Text excerpt –
>> begin
For calculating precision, recall, and F1-score, predictions excluding adjacent facing were used. The precision is the percentage of all correct positive predictions of a class out of all actual positive predictions. Precision is a useful metric when the cost of false positive predictions is very high. Non-marine coarse siltstone (CSiS) was found to give the result with the highest precision, 55.18%, while Non-marine sandstone (SS) was found to give the result with the lowest precision, 48.58% among the non-marine facies. Among the marine facies, phylloid-algal bafflestone (BS) was found to yield the result with the highest precision of 51.97%, while dolomite (D) yielded the lowest precision at 27.89%. The overall precision of 48.98% was calculated by taking the weighted average of all precision values.

The recall, on the other hand, calculates the percentage of true positive predictions from all positive predictions. Table 3 shows the recall values for all facies. The overall recall value is calculated by taking the weighted average of all recall values, and was found to be 47.26%.
>> end
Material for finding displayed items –
>> begin
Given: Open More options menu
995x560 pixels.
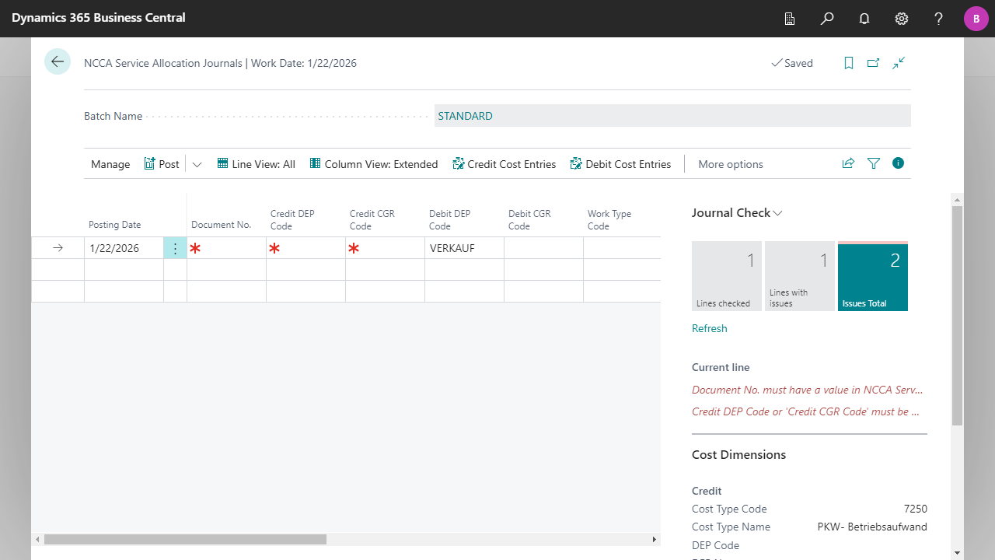Looking at the screenshot, I should 730,164.
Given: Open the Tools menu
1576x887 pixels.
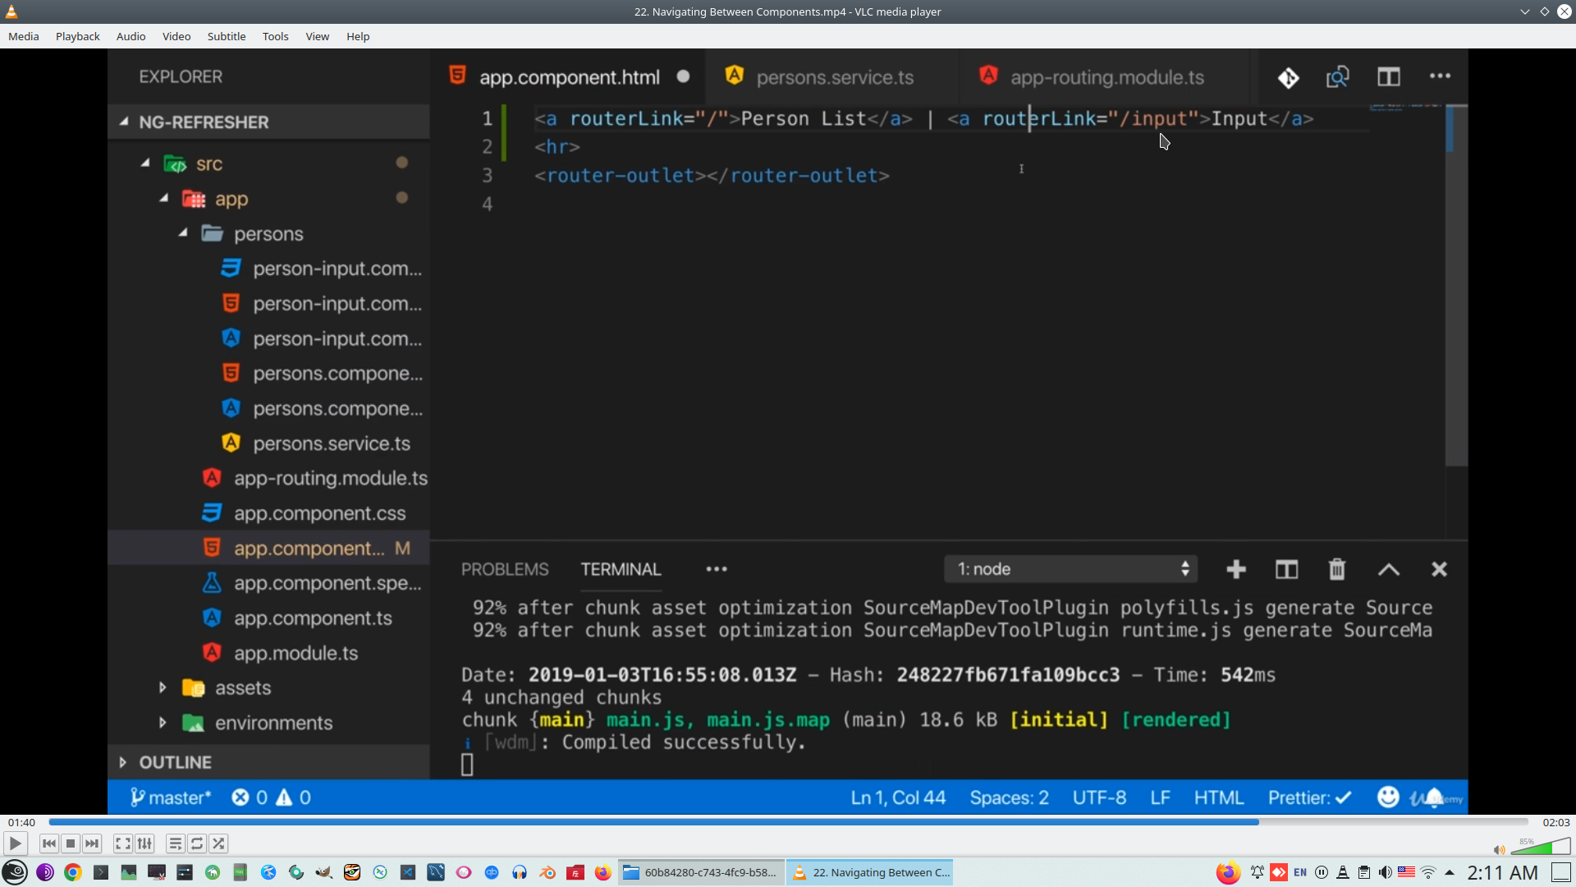Looking at the screenshot, I should (275, 36).
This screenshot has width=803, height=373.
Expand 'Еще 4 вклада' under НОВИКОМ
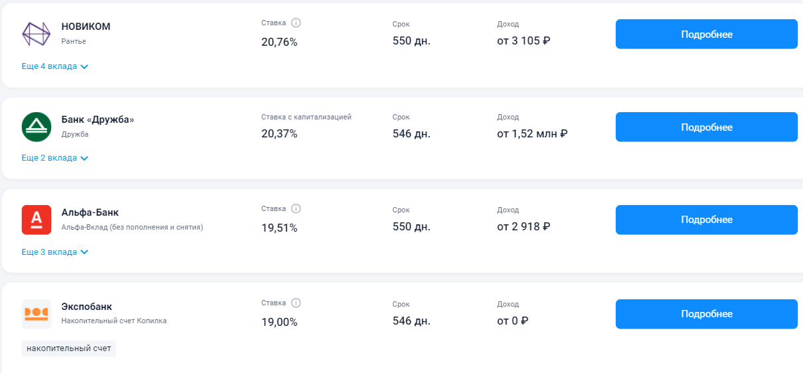tap(55, 66)
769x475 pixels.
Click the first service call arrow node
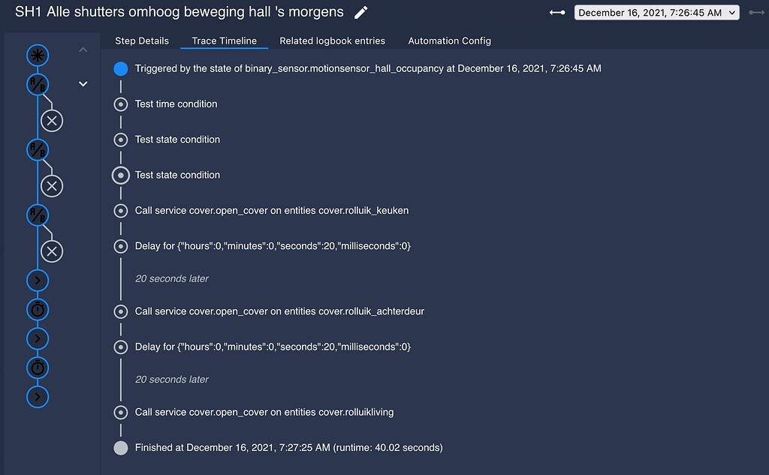38,280
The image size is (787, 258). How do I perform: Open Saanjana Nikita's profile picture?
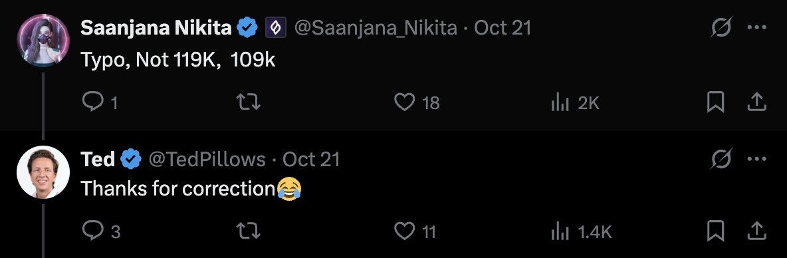pos(43,40)
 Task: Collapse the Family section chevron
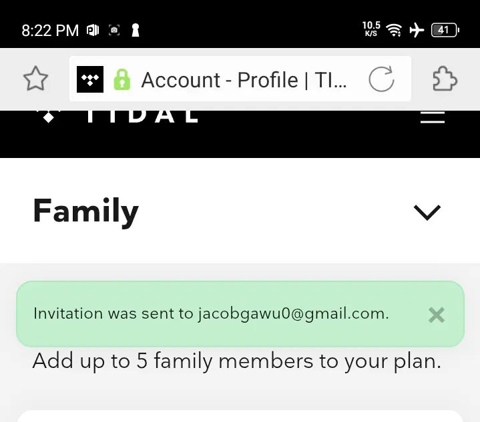(427, 213)
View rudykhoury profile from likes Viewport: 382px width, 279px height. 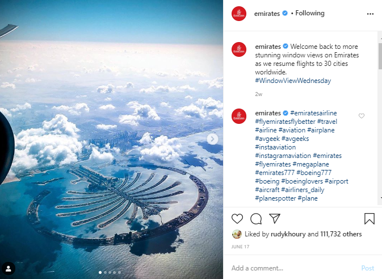pos(288,234)
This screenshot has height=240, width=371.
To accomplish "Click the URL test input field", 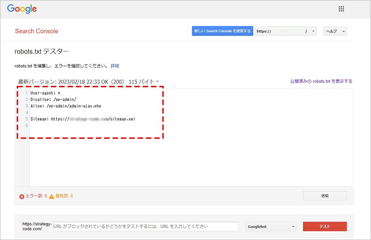I will coord(146,227).
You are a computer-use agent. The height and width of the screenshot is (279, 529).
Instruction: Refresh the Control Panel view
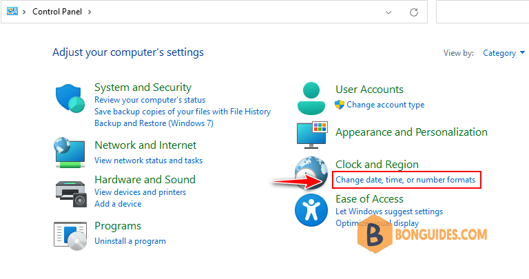pos(414,12)
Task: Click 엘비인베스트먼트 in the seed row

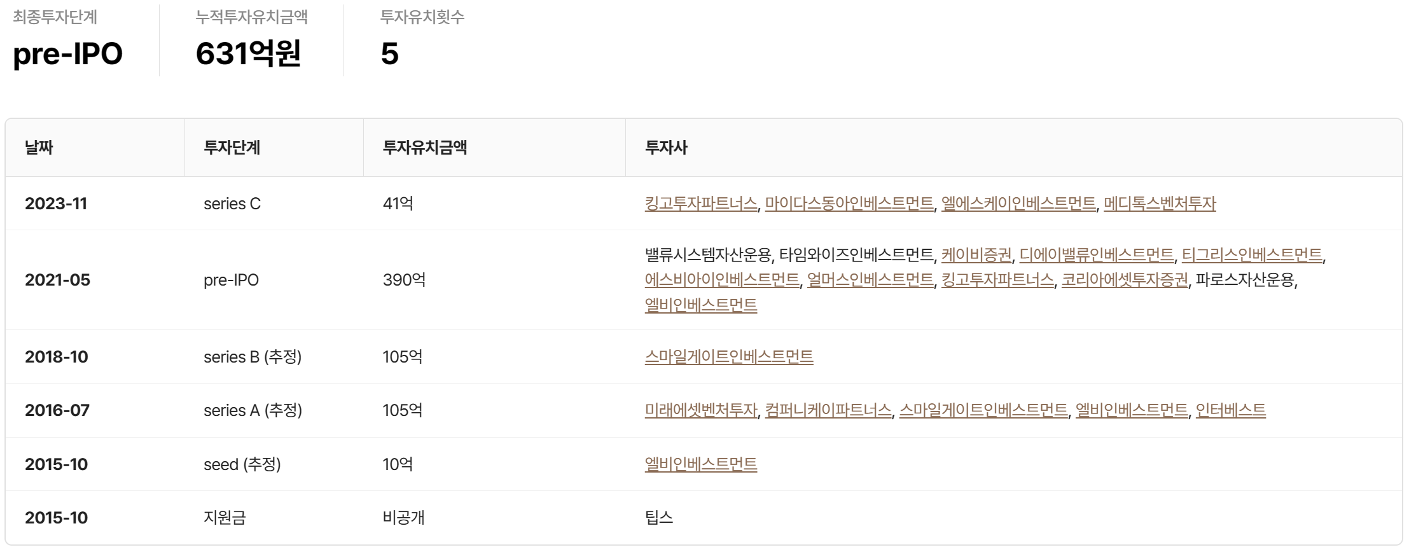Action: click(x=700, y=464)
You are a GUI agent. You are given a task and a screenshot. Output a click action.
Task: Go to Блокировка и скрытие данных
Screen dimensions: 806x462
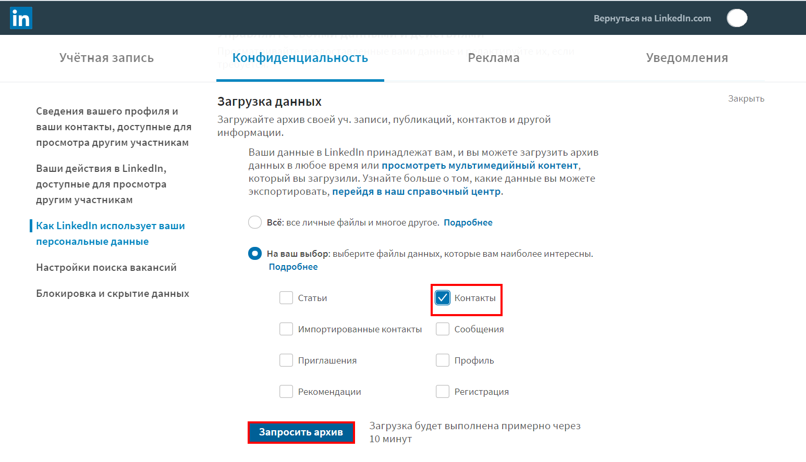click(113, 294)
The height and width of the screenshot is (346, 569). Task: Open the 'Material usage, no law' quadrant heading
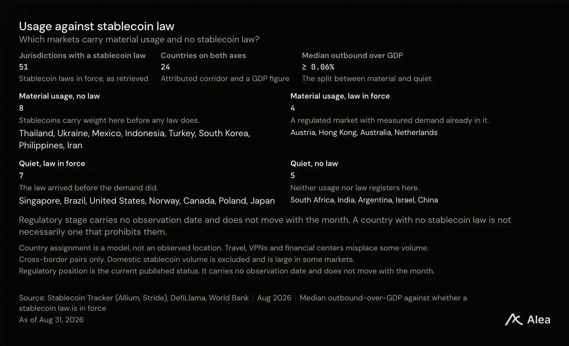click(59, 96)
>> end
From the text on precision and recall for facies predictions, reproduce word for word the passage that begins at the words "The recall, on" and ends after the words "to be 47.26%.".

Solution to this exercise –
The recall, on the other hand, calculates the percentage of true positive predictions from all positive predictions. Table 3 shows the recall values for all facies. The overall recall value is calculated by taking the weighted average of all recall values, and was found to be 47.26%.